Text extract =
····················

1) Open http://0.0.0.0:8080 in a browser.
2) Log in using the credentials set in the `docker-compose.yaml` file:
  - _AIRFLOW_WWW_USER_USERNAME
  - _AIRFLOW_WWW_USER_PASSWORD

(10) Initializing Git and Linking to GitHub

git init
git remote add origin https://github.com/.../airflow.git
git branch -m main
git add .
git commit -m "created airflow project"
git push -u origin main

2.3. VM Instance Environment Setup

(1) Creating Firewall Rules (To allow internal access to the Airflow Webserver running on the VM Instance, I configured firewall rules.)

Direction: Ingress
Target Tags: airflow (You can name this as needed.)
Source Filter > IP Range: Internal company IP address range.
Protocol and Port: tcp-8080 (The webserver communicates with the host machine via port 8080, which can be modified in docker-compose.yaml.)

(2) Creating the airflow VM Instance

Machine Type: E2 series with at least 2 vCPUs and 8GB of memory (If using 4GB, the server may struggle with network traffic.)
OS & Storage: Debian OS, 10GB storage.
Firewall: Enabled HTTP & HTTPS traffic, and assigned the airflow tag created in the firewall settings.

(3) Installing Docker and Python Virtual Environment (Following the same setup as in the local environment)

Refer to steps (0) and (1) from Section 2.2 for installing Docker and setting up a Python virtual environment.

(4) Cloning the Repository and Configuring Environment Files (Created the airflow directory and cloned the remote repository. Then, manually added /keys and .env files.)

git clone https://github.com/.../airflow.git

(5) Building and Running Airflow on the VM (Following the same procedure as the local environment)

····················

Work instructions =
1. According to the Airflow setup notes, why should the VM instance have at least 8GB of memory? Answer in one to three sentences.
2. Transcribe the Airflow setup notes from "2.3. VM Instance" to "OS, 10GB storage.".

Listed entries =

····················

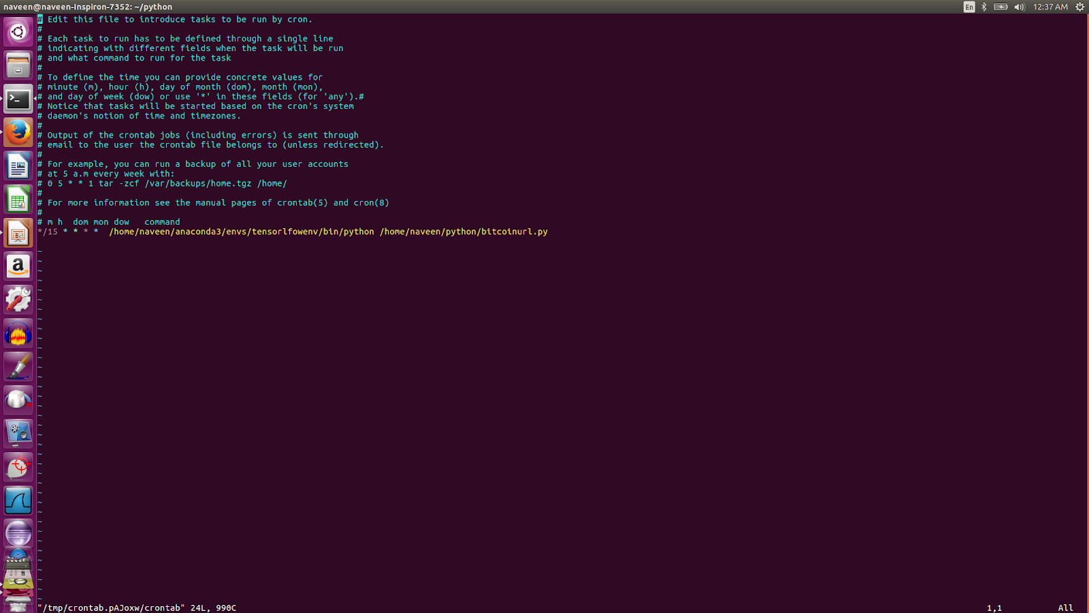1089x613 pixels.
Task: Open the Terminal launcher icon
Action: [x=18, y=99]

····················

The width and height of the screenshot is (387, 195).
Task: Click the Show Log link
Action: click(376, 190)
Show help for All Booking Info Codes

····················

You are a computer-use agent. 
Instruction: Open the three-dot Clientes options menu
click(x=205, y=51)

····················

Per-task answers =
1. With only 4GB of memory, the server may struggle with network traffic, so the machine should be from the E2 series with at least 2 vCPUs and 8GB of memory.

2.
2.3. VM Instance Environment Setup

(1) Creating Firewall Rules (To allow internal access to the Airflow Webserver running on the VM Instance, I configured firewall rules.)

Direction: Ingress
Target Tags: airflow (You can name this as needed.)
Source Filter > IP Range: Internal company IP address range.
Protocol and Port: tcp-8080 (The webserver communicates with the host machine via port 8080, which can be modified in docker-compose.yaml.)

(2) Creating the airflow VM Instance

Machine Type: E2 series with at least 2 vCPUs and 8GB of memory (If using 4GB, the server may struggle with network traffic.)
OS & Storage: Debian OS, 10GB storage.